- [YOUR TASK] Everything from the line with "You are a GUI" to the end of the data below, both lines included, should be transcribed exactly; please omit the pictures.

- [INFORMATION SHOWN]

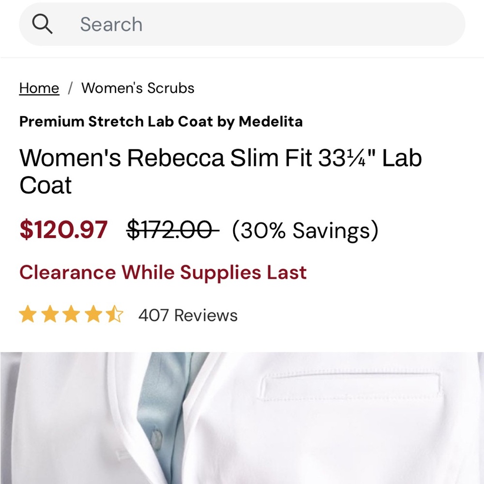The height and width of the screenshot is (484, 484).
Task: Open the Home breadcrumb link
Action: click(39, 88)

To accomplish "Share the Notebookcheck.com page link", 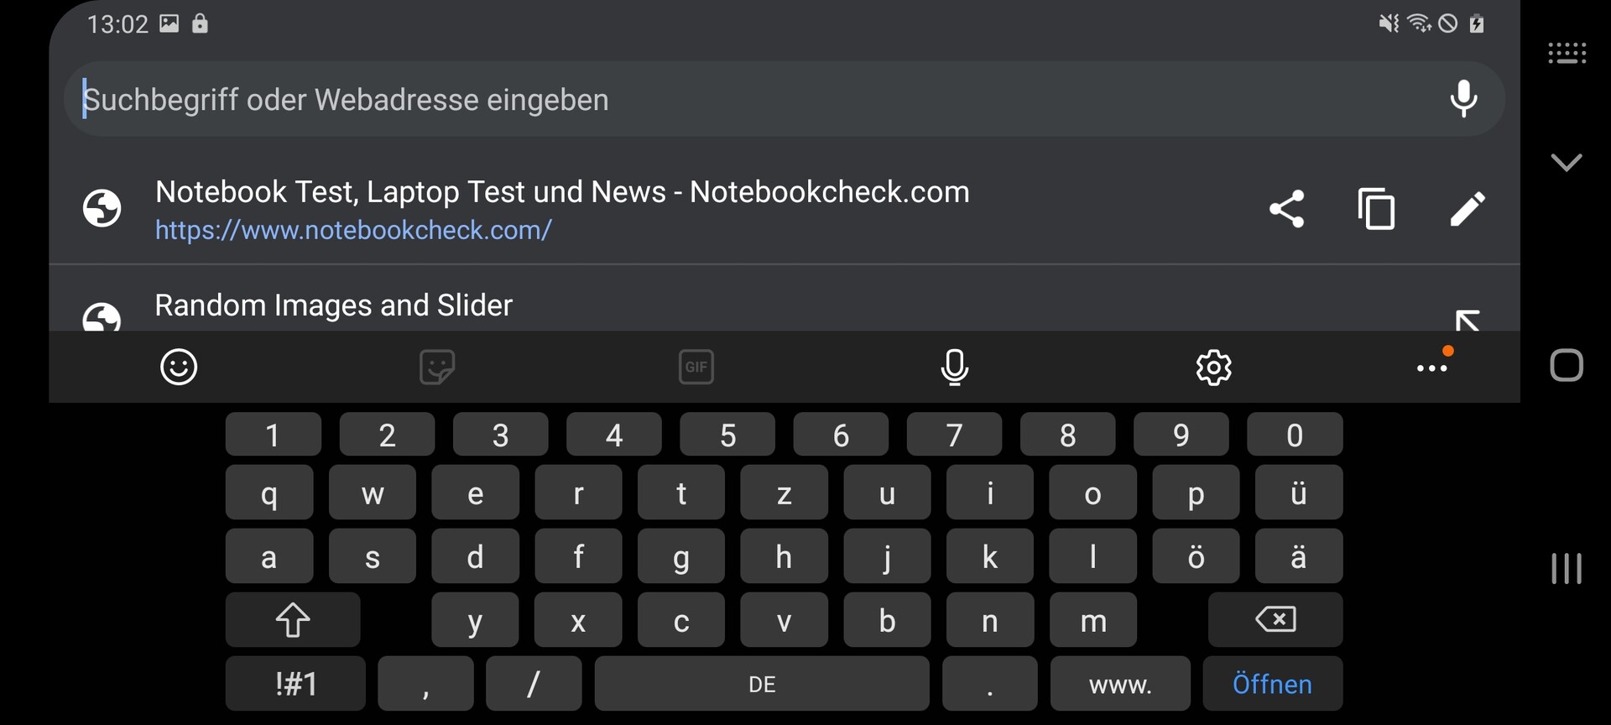I will (x=1286, y=209).
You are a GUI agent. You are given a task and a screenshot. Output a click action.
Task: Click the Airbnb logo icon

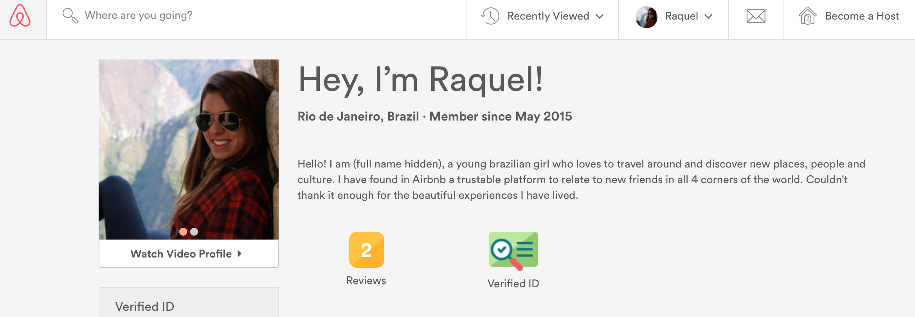tap(20, 16)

- [EXPECTED ANSWER]
You are a GUI agent. You are given a task and a screenshot. Output a click action.
Task: Click the Airbnb logo icon

tap(20, 16)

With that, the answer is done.